Persis Jadé Maravala
— Artistic director
— Concept Touring
Artistic director
London
Persis Jadé Maravala
Persis Jadé Maravala has worked as artistic director of ZU-UK’s projects (London) since 2006. Her artistic work has won awards and nominations in the fields of interactive theatre, hybrid art and innovation. Her most acclaimed project, Hotel Medea, was the highest rated event by both public and press, becoming the standout hit of the Edinburgh Fringe 2011. She is the director and writer of Goodnight Sleep Tight, Binaural Dinner Date, Pick Me Up (& hold me tight), #RioFoneHack, East London Workers Party and Missing. She works at the intersection of games, performance and technology and believes post-immersive* approaches to dramaturgy can enable audiences to find new ways of engaging with one another meaningfully. Her work has focussed more recently on mediating relationships between strangers, particularly through the use of sound design and instruction-based performance. Her response to Covid-19 has been to create PlagueRound (an online interactive live game show) and Project Perfect Stranger, which has seen close to 250 strangers connected in intimate encounters across the world via their phones. Jadé is committed to reclaiming public spaces as sites for people to gather, as a way to reduce barriers to audience participation and to actively push for fairer and more equal opportunities for working class people.
Timi Akindele-Ajani
— Filmmaker and photographer
— Feminine and the Foreign
Filmmaker and photographer
London
Timi Akindele-Ajani
Timi is a filmmaker and photographer based in East London, working mostly as a self-shooting director. He is deeply passionate about telling stories, constantly working on building his skills as a narrative writer/director and is ‘pretty much always in the process of making a film’.
Tom Chapman
— Actor, multi-instrumentalist and composer
— Plans for the Future (podcast)
Actor, multi-instrumentalist and composer
London
Tom Chapman
Tom is an actor, multi-instrumentalist and composer. He grew up in South London, studied Drama at Exeter University, and trained as an actor at the Guildhall School of Music and Drama.
From 2017-2019 Tom was an Associate Artist and resident composer at Flute Theatre. Since 2019, he’s been an Associate Artist with Compass Collective and the NYT. He is a collaborator with The PappyShow and Squint, is a frequent guest practitioner at Guildhall, and is an Education Practitioner with Shakespeare’s Globe Theatre.

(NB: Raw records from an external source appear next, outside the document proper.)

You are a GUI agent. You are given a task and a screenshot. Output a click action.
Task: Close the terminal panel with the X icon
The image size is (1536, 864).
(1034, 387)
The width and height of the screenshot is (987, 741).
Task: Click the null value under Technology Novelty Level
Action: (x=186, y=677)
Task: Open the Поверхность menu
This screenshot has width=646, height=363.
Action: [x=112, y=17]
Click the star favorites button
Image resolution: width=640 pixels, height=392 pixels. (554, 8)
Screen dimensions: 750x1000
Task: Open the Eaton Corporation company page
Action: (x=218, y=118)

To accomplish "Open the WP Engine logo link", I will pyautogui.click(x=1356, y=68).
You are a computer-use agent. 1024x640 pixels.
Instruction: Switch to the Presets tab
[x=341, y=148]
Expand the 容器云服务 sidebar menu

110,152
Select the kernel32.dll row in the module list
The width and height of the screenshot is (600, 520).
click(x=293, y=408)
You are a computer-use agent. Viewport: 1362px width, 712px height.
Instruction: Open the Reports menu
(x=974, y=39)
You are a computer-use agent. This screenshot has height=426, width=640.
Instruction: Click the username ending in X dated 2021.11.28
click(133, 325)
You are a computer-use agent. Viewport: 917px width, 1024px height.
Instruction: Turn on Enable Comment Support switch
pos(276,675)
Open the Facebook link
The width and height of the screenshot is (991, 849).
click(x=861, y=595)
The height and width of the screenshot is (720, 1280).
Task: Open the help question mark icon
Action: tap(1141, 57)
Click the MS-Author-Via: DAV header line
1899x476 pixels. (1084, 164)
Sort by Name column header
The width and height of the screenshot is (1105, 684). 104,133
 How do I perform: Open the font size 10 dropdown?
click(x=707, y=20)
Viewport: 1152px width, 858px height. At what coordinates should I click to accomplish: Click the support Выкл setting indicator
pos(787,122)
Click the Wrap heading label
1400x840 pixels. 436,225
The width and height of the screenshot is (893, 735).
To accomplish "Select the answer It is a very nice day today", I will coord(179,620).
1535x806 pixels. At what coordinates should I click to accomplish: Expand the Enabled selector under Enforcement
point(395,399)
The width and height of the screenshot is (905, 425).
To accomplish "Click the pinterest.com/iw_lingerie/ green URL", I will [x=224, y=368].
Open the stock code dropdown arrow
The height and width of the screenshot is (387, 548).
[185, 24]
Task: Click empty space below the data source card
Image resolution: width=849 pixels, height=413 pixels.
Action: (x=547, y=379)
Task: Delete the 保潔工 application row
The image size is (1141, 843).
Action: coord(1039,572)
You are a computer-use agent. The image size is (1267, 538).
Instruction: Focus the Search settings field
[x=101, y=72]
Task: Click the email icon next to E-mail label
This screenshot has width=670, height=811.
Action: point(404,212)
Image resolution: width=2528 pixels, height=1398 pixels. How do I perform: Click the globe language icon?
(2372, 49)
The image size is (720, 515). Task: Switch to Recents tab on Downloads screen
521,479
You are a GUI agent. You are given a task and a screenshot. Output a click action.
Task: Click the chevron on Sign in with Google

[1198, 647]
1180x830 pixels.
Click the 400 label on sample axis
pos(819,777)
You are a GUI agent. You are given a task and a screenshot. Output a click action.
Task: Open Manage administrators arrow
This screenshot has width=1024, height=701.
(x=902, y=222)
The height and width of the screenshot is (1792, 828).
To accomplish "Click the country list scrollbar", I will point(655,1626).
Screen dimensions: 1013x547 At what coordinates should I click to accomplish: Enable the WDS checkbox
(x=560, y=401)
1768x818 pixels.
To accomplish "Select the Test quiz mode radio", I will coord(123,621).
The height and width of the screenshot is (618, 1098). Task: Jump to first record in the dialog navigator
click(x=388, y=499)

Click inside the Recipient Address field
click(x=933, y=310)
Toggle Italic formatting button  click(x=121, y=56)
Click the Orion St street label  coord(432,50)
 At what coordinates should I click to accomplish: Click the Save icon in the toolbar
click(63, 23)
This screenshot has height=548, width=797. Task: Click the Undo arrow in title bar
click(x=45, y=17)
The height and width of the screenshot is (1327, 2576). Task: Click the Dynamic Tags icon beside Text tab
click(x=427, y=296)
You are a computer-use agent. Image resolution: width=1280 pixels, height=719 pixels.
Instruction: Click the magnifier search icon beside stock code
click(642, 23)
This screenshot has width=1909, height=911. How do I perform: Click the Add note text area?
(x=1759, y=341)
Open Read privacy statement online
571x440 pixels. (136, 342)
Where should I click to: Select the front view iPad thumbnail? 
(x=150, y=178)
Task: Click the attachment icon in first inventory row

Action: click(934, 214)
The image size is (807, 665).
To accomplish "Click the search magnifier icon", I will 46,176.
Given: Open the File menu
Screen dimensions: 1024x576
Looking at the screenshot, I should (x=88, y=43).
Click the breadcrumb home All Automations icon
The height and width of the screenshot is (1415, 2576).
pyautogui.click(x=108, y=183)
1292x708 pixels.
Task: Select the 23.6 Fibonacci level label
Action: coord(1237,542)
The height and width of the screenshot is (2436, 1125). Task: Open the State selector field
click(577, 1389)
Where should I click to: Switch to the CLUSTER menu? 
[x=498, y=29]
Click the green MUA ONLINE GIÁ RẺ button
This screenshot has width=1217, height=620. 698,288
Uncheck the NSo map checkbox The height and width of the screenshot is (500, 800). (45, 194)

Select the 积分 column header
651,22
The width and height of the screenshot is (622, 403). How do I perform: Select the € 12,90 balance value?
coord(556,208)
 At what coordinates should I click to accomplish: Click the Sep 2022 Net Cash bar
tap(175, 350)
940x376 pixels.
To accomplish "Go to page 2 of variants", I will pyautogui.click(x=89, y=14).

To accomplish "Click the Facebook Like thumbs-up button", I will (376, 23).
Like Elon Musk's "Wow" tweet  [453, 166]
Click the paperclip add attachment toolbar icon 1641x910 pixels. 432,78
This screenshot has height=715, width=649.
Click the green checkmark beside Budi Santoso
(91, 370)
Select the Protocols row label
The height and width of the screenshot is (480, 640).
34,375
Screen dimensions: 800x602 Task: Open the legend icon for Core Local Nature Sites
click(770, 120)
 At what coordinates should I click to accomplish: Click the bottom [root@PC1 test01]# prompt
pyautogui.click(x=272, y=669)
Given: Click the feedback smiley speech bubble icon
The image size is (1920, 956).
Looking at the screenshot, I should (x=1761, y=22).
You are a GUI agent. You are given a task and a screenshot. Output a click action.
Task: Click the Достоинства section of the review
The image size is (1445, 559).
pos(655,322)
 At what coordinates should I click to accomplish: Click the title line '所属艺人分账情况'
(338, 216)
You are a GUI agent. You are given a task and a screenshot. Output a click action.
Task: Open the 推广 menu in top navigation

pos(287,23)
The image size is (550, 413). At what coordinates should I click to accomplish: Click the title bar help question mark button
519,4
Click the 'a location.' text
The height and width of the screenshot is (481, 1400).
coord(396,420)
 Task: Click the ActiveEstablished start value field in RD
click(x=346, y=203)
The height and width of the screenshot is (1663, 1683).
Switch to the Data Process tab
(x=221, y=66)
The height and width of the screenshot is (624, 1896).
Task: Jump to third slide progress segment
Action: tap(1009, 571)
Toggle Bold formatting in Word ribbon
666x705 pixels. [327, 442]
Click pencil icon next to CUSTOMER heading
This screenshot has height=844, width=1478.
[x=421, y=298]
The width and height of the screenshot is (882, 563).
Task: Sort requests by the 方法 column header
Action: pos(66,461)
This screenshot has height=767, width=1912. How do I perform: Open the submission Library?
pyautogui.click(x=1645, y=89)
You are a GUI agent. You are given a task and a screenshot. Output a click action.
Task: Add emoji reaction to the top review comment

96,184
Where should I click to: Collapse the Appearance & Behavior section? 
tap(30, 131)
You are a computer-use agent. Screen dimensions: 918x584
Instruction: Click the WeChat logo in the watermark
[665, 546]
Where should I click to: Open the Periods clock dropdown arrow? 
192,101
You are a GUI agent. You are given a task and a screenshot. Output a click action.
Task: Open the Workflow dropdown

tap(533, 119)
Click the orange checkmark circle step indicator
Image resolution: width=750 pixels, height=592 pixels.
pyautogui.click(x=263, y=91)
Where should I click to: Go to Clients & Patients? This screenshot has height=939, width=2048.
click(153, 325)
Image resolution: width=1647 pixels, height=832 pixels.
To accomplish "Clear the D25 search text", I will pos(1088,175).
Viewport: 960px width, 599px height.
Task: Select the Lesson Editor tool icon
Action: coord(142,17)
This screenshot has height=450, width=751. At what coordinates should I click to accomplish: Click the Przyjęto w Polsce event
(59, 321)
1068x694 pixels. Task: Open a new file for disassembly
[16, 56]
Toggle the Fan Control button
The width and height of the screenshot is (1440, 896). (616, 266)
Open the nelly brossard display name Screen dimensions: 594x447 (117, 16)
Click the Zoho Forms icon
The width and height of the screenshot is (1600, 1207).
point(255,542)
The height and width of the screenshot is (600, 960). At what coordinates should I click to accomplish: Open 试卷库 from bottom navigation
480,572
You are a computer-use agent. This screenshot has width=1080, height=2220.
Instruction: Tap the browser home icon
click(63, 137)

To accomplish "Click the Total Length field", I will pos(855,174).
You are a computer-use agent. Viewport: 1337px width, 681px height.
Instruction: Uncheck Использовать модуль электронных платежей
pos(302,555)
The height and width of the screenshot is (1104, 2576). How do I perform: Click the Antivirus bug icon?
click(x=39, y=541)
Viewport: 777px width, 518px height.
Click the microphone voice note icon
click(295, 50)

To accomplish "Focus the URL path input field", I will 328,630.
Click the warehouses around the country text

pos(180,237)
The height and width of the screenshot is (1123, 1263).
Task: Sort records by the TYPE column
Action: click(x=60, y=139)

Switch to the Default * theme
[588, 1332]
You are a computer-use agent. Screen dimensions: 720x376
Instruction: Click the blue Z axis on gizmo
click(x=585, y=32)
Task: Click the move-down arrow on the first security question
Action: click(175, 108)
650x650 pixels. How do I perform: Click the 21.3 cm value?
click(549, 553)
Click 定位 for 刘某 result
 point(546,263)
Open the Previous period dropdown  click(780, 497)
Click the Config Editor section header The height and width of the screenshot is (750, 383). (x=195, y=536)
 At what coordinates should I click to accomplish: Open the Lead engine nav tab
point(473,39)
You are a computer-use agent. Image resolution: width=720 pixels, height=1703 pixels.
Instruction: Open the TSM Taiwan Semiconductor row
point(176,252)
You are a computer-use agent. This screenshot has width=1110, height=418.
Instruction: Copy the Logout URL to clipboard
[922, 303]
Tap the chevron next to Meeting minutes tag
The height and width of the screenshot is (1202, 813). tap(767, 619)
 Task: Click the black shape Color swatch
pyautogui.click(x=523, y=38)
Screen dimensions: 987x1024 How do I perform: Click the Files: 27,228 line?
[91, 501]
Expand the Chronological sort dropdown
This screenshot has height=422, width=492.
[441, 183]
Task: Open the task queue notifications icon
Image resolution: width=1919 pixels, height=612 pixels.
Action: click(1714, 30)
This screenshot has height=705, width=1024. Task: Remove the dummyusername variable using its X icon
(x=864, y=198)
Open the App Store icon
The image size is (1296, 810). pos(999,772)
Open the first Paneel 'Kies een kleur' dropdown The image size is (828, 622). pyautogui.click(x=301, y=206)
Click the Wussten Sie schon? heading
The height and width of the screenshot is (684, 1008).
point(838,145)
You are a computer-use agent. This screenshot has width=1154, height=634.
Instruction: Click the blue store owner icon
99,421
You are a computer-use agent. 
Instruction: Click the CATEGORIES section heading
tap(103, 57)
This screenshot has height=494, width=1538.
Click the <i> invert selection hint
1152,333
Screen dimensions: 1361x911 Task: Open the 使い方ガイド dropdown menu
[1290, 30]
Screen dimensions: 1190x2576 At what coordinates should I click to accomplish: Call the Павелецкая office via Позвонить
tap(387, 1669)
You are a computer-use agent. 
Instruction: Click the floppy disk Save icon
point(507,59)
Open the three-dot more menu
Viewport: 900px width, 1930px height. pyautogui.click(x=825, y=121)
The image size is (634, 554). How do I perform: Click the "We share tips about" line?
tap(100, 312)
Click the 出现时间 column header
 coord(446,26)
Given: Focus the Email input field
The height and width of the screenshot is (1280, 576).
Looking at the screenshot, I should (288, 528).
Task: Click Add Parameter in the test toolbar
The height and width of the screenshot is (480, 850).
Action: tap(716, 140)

He is currently a commissioned artist with WAC Arts.
Tom made his professional stage debut in Trevor Nunn’s King John at the Rose Theatre Kingston. He has since worked with Mischief Theatre, the Barbican, Chichester Festival Theatre, the Orange Tree, The Yard, MIME, the Bridge Theatre, Attic Theatre and English Touring Theatre. He was a part of the Globe’s Touring Ensemble from 2020-21.